Interacting bosons in two-dimensional lattices with localized dissipation

TL;DR

This paper investigates how local dissipation affects the dynamics of interacting bosons in a 2D optical lattice, revealing non-monotonic particle loss behavior near the superfluid-Mott boundary and proposing dissipation as a probe for quantum phases.

Contribution

It introduces a theoretical framework combining Gutzwiller mean-field theory and Lindblad equations to analyze dissipation effects in 2D bosonic systems, highlighting phase-dependent loss behaviors.

Findings

Particle loss is suppressed in deep superfluid regime due to quantum Zeno effect.

Near the phase boundary, particle loss shows non-monotonic dependence on dissipation strength.
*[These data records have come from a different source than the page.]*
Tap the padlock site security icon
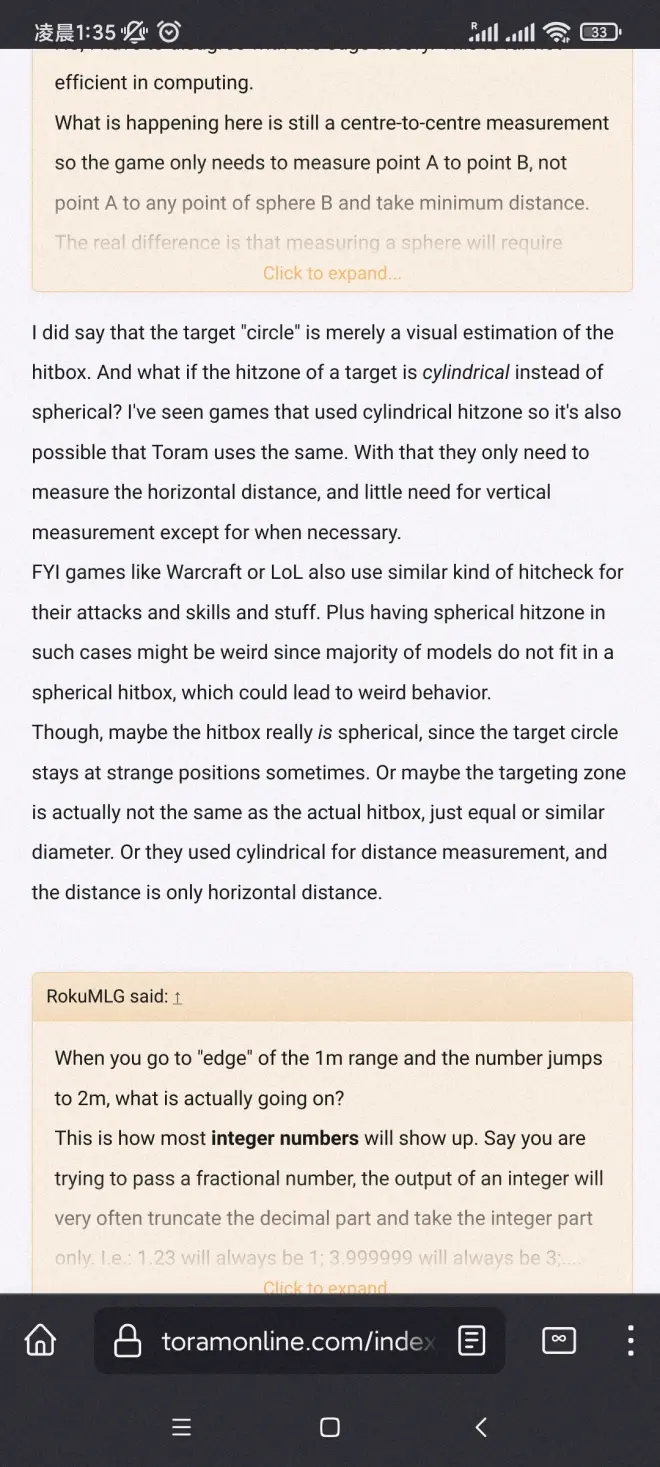Screen dimensions: 660x1467 pyautogui.click(x=128, y=1340)
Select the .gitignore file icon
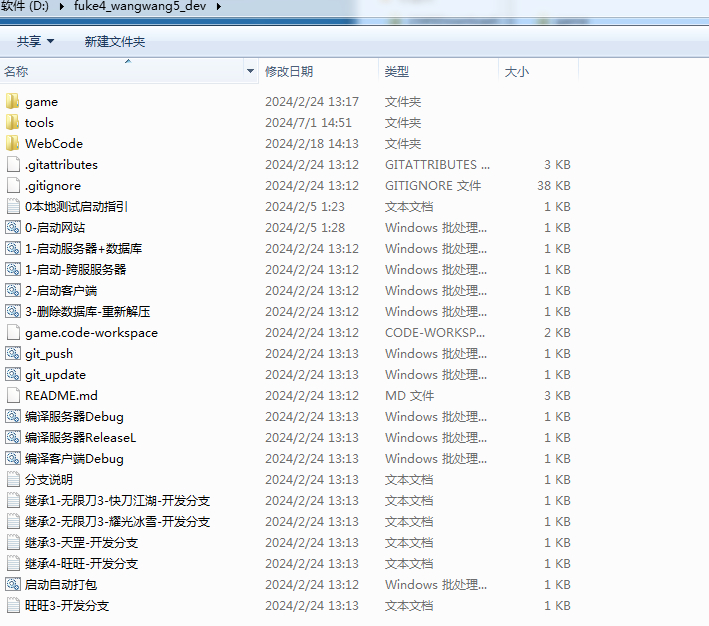709x626 pixels. [x=13, y=185]
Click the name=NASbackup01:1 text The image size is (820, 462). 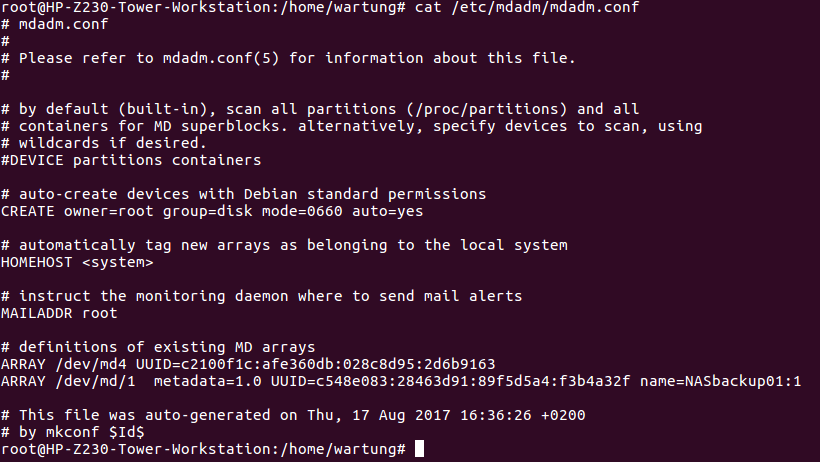pos(720,381)
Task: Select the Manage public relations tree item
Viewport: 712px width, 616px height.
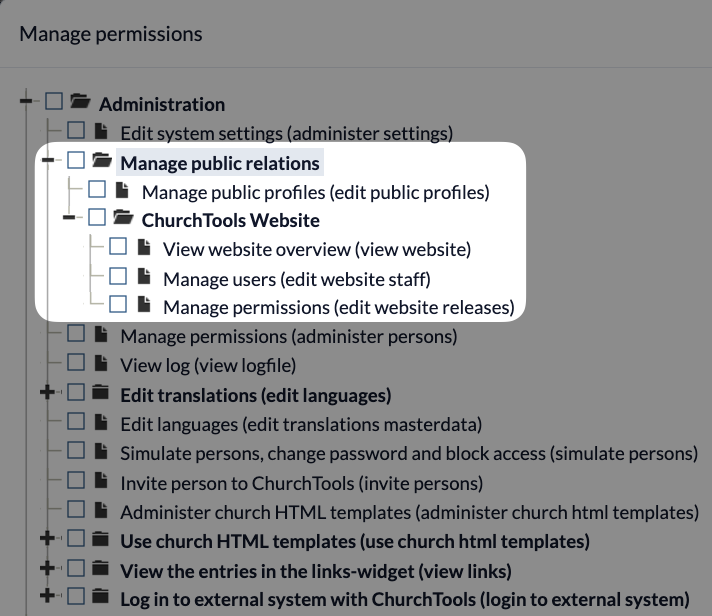Action: pyautogui.click(x=220, y=163)
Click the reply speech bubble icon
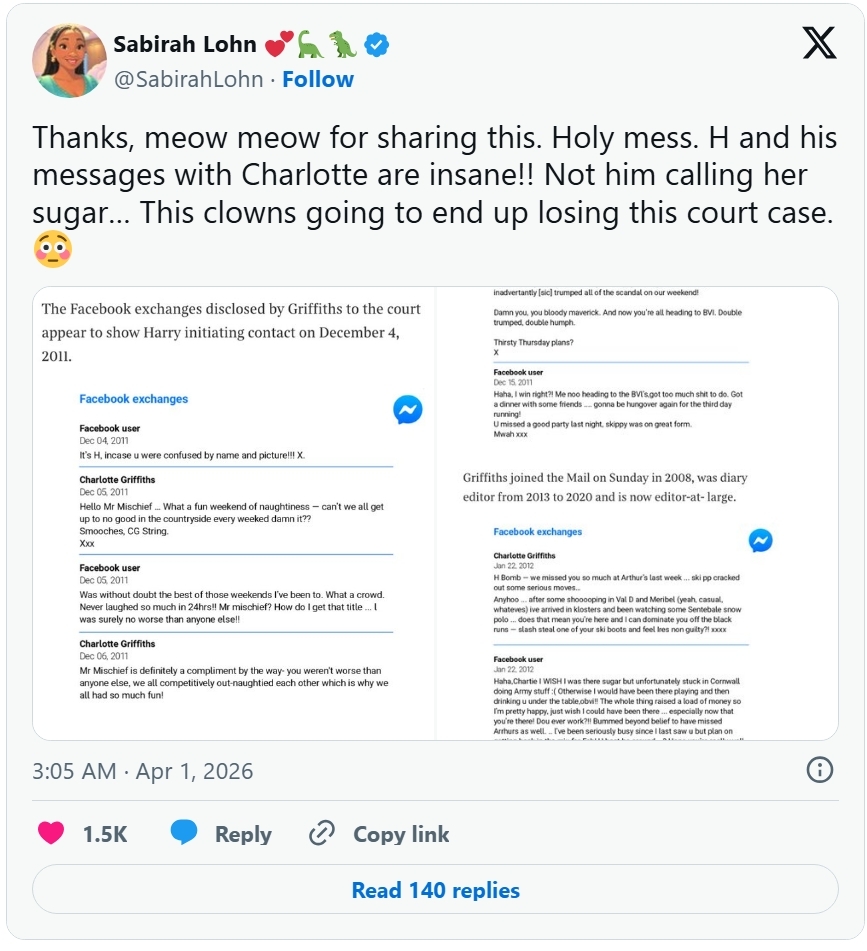 point(184,833)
Dissipative dynamics can distinguish between strongly and weakly correlated superfluid regimes.

Abstract

Motivated by the recent experiment [Takafumi Tomita \emph{et al.}, Sci. Adv. {\bf 3}, (2017)], we study the dynamics of interacting bosons in a two-dimensional optical lattice with local dissipation. Together with the Gutzwiller mean-field theory for density matrices and Lindblad master equation, we show how the onsite interaction between bosons affects the particle loss for various strengths of dissipation. For moderate dissipation, the trend in particle loss differs significantly near the superfluid-Mott boundary than the deep superfluid regime. While the loss is suppressed for stronger dissipation in the deep superfluid regime, revealing the typical quantum Zeno effect, the loss near the phase boundary shows non-monotonic dependence on the dissipation strength. We furthermore show that close to the phase boundary, the long-time dynamics is well contrasted with the dissipative dynamics deep into the superfluid regime. Thus the loss of particle due to dissipation may act as a probe to differentiate strongly-correlated superfluid regime from its weakly-correlated counterpart.